Reading the stonemason text, there were many different levels at which what you were really doing was trying to predict, subconsciously, and from one moment to the next, what was going on. In effect, these predictions constitute a kind of expectation (although as we shall see in Chapter 13, they probably are predictions). For instance, you may have conjured up an image of a sunny day, with clear-blue skies and Mediterranean scenery. None of these was explicitly mentioned, but they were each predictable, or expected, from the text. Some of these expectations may even have arisen against your better judgement:

Envied by his colleagues, the stonemason had picked his apprentice carefully. A more skilled pair of hands he had never seen. They were the colour of light marble, as was herface.

Most people reading this passage might have expected the apprentice to be male-indeed, might have predicted the apprentice to be male.

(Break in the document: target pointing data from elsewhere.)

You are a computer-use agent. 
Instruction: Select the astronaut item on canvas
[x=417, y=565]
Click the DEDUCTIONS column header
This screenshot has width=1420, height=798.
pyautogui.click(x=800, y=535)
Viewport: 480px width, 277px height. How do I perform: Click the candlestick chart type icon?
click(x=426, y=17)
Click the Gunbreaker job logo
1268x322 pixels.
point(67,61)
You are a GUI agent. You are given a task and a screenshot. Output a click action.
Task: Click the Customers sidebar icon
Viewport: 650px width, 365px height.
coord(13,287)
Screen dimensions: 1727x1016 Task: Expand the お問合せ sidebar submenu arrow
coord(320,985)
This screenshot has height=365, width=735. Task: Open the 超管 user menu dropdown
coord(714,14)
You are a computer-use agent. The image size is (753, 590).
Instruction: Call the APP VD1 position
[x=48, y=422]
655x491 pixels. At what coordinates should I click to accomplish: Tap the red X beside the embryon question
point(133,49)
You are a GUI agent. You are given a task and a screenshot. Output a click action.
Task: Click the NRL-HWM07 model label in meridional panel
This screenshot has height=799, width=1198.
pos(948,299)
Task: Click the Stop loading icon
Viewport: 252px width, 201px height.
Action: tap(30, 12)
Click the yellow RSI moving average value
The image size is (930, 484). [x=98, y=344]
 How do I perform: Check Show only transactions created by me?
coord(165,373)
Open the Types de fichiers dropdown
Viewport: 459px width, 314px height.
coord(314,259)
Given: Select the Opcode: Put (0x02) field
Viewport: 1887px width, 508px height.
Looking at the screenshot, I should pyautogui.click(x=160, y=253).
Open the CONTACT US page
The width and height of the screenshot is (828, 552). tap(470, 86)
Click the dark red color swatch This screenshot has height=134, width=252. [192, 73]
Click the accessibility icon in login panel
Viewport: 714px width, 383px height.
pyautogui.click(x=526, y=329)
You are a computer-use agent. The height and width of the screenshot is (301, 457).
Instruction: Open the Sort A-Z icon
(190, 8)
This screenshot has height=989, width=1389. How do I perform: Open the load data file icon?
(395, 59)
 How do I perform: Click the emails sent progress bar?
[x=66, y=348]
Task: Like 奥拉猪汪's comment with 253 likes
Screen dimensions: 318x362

The image that is left behind in the mind's eye after reading the stonemason's story is far richer than the literal content of the story. But expectation and prediction do more than just influence what is left after a text has been read, or a conversation listened to.

When the apprentice and the stonemason decided `to eat it later', the `it' referred not to the knife that had been used unsuccessfully to cut the nougat, but to the nougat itself. Figuring this out involved nothing more than the making of a prediction: of all the things mentioned-the block of stone, the olive tree, the lunch, the beer, the nougat, the knife-which could one predict would be eaten? It has to be either the lunch or the nougat, with the nougat being more likely (it was the more recently mentioned of the two). And when `the knife' was mentioned, its existence could be predicted from the meaning of `cut'. Similarly, the beer could be predicted (perhaps not with any great certainty, but we shall come to that in a moment) on the basis of the lunch. And the fact that the beer was cold could be predicted on the basis of both the hot day and the sequence `but fortunately the beer was . . .' (what else could plausibly be predicted at this point?). The lunch itself could have been predicted, from `they were hungry'. Even the block of stone could be predicted, given the stonemason's trade. It is surprising, really, just how little in the text could not be anticipated.

Experiments confirm the extent to which predictions are continuously being made, by showing that the time it takes to recognize a word is determined by how predictable that word is from the context in which it appears. The word `stone' in `A stonemason and his apprentice set down a block of stone . . .' would be recognized faster than the equivalent word in `A stonemason and his apprentice set down a block of wood . . .'. But does this mean that at each word we evaluate how predictable that word is from the context and from general knowledge about the ways of the world? That would surely be too much effort. What would the advantage be?

Prediction and meaning

The neural activity evoked in response to something, whether it is a word, a thing, an event, or whatever, comes to reflect not just the thing itself, but also the contexts in which the thing tends to occur. But it does not come to reflect just any aspect of those contexts. Instead, it reflects just those bits that could be predicted by the occurrence of that something. Why? Because that is the way this kind of learning works. Imagine being taught Mandarin Chinese and being shown a glass of beer that you are told is an example of `boli'. Imagine that you are then shown a bottle ofbeer and told the same thing. Presumably `boli' means `beer'. Now you are shown a glass of lager (a light-coloured beer, for readers who do not distinguish one beer from another), and you are again told that it is `boli'. You probably assume, now, that the Chinese, like Americans, do not distinguish between beer and lager. But now imagine that you are shown a glass of water, a bottle of Coke, a windowpane, and that each time you are told it is `boli'. The chances are that you do not assume that the word `boli' has several meanings, one for each of the things you were shown. Instead, you assume that `boli' means the one thing that was common to, and could be predicted by, the occurrence of `boli'-glass. This same principle will be revisited in Chapter 13 on artificial brains and what they can learn.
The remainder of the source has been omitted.